▶ _SET TASK 1_
Quote the Penny Farthing article between "Chanty Champs: Pig" and "and then some.", inclusive.
▶ _SET TASK 2_
Give back the records from their start through the line holding "tap(2450, 104)", inclusive, with "icon" changed to "symbol" and nothing else altered. Return only those lines.

▶ _EXTRACT PROVIDED_
_ _ _ _ _ _ _

Chanty Champs: Pig Wizard (left) and Dory Ford’s strudel ruled in Big Sur. Michelle Magdalena, Mark C. Anderson
Penny Thoughts
A landmark lives, a top chef takes off and then some.
Thursday, March 4, 2010
That celebrating you hear echoing from Oldtown is as much relief as revelry. A community institution, the definitive (and only true) Salinas pub, the one and only Penny Farthing (422-5652), is back in play.
The soft opening of the longtime bar-and-grill institution happened yesterday, March 3, after months of darkness followed its sudden closure last May.
At a glance, Hugh Thomas, whose Dunwoody Restaurant Group runs seven pubs near Atlanta, doesn’t appear the most natural dude to do it, but he actually enjoys a bushel of Salinas history, having descended from England when the Penny Farthing Tavern originally opened to help steady the launch and later opening one-time Oldtown hotspot Crayons.

_ _ _ _ _ _ _

▶ _DATA SHOWN_

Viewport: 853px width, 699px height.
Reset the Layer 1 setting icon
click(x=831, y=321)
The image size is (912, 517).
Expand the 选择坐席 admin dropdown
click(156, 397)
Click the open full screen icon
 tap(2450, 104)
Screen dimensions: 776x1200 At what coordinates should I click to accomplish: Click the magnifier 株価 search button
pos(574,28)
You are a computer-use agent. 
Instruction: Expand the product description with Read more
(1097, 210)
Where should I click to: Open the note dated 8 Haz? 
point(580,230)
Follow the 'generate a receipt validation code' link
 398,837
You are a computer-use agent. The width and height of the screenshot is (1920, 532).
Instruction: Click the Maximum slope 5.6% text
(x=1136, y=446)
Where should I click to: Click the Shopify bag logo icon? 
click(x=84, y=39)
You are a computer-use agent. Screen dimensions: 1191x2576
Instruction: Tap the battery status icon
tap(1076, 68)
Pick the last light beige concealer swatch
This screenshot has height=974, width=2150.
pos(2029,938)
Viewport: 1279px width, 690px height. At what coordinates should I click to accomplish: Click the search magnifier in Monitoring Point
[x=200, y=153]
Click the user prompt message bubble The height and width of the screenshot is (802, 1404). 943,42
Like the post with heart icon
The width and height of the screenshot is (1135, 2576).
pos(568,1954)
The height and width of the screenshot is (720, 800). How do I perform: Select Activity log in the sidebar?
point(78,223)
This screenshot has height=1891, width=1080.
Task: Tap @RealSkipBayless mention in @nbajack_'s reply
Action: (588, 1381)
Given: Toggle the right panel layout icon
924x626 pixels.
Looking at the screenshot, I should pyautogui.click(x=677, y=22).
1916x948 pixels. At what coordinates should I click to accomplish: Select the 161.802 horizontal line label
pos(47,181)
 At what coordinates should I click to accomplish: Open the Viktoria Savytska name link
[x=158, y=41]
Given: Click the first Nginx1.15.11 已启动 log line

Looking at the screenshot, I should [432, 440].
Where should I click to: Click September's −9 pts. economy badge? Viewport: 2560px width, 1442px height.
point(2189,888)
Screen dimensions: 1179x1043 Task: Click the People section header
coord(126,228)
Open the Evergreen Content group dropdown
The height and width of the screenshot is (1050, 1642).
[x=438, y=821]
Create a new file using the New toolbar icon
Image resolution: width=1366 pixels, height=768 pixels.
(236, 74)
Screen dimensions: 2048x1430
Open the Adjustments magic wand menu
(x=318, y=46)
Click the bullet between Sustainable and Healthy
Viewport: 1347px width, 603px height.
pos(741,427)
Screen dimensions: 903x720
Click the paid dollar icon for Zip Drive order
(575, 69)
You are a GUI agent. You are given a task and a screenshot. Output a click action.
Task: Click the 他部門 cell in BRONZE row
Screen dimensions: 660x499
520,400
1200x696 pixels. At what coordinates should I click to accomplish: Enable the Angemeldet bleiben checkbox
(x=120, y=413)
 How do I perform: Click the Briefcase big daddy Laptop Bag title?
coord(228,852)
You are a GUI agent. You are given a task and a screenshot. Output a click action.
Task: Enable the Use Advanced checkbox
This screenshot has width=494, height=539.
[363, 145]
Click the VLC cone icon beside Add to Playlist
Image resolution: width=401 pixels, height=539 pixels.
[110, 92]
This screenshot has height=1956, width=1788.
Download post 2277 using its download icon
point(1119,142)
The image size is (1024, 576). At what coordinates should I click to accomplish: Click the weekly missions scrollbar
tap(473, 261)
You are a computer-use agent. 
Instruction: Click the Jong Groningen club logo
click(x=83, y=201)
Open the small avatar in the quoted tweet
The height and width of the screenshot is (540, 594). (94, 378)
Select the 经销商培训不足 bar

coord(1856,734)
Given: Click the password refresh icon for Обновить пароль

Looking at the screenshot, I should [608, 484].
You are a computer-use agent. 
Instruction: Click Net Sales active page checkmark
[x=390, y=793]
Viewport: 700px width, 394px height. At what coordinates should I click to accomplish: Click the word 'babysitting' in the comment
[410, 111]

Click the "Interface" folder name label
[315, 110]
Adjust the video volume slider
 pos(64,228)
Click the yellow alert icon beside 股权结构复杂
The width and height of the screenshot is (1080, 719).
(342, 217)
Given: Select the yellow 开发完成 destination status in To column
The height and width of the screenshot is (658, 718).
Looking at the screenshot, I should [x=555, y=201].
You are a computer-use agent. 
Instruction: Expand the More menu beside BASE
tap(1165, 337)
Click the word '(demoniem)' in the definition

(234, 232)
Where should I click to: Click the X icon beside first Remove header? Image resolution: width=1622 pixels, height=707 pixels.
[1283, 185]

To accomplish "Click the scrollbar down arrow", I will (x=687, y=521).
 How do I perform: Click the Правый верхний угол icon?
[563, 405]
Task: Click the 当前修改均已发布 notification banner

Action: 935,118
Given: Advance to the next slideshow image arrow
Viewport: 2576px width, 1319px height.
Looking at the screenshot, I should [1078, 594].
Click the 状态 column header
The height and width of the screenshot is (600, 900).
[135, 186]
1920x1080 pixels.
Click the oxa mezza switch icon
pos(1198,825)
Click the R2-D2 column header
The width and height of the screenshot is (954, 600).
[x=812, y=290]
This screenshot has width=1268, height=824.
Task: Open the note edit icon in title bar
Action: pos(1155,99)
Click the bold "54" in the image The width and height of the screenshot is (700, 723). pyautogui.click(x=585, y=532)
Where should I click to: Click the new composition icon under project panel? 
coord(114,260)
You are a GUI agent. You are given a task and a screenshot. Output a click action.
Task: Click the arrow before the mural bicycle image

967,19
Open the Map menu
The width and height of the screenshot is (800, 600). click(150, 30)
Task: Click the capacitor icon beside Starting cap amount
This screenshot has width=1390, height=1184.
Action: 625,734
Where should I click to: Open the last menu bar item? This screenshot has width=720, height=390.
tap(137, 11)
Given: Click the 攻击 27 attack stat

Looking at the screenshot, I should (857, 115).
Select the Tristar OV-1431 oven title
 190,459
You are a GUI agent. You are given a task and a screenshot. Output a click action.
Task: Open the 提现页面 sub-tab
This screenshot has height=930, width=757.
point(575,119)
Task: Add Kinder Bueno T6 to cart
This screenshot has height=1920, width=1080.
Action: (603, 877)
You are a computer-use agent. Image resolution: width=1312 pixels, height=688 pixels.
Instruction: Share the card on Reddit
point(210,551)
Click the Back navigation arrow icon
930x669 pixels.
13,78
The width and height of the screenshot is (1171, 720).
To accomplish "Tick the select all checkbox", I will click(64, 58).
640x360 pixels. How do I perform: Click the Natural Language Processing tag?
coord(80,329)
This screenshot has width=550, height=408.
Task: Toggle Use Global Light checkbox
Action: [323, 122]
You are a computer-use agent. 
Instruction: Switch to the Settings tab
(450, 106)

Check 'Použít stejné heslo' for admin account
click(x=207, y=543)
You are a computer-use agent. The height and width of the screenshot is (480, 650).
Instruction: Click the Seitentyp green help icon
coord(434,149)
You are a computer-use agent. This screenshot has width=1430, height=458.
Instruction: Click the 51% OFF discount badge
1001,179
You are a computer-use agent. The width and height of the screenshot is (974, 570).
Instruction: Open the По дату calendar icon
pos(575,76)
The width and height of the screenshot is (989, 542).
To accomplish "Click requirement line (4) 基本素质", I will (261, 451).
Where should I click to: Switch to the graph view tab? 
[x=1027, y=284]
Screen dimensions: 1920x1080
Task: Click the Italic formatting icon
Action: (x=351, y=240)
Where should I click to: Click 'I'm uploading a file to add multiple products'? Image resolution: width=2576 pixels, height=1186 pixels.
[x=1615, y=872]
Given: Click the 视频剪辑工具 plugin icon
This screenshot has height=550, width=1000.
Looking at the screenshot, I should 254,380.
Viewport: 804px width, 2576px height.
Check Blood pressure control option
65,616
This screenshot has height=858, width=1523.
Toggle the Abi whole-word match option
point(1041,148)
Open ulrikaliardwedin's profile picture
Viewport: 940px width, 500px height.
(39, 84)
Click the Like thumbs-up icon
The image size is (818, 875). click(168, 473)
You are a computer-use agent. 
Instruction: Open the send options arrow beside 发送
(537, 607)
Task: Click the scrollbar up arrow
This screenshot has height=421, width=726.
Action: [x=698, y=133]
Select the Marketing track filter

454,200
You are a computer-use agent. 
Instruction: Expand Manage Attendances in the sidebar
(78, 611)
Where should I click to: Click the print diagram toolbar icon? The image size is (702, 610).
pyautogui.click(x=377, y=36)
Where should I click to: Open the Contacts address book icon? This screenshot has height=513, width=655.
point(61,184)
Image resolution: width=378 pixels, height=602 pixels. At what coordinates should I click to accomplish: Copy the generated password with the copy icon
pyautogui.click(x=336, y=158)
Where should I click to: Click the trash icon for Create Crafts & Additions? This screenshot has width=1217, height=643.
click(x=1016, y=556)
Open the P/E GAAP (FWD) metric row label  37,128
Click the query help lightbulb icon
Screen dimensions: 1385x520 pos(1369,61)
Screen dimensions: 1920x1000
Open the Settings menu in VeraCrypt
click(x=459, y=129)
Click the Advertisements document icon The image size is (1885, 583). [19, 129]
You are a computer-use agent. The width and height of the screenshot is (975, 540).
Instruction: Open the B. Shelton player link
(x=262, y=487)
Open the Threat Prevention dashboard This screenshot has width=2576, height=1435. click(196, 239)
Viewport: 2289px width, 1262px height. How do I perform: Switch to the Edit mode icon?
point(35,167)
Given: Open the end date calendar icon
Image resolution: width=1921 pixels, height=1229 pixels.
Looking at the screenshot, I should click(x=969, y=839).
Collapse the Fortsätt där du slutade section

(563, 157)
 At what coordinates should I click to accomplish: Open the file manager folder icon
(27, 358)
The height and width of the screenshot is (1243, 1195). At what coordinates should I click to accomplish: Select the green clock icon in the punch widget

_ _ _ _ _ _ _

▶ _FINAL RESULT 1_
Chanty Champs: Pig Wizard (left) and Dory Ford’s strudel ruled in Big Sur. Michelle Magdalena, Mark C. Anderson
Penny Thoughts
A landmark lives, a top chef takes off and then some.

▶ _FINAL RESULT 2_
Viewport: 853px width, 699px height.
Reset the Layer 1 setting symbol
click(x=831, y=321)
The image size is (912, 517).
Expand the 选择坐席 admin dropdown
click(156, 397)
Click the open full screen symbol
 tap(2450, 104)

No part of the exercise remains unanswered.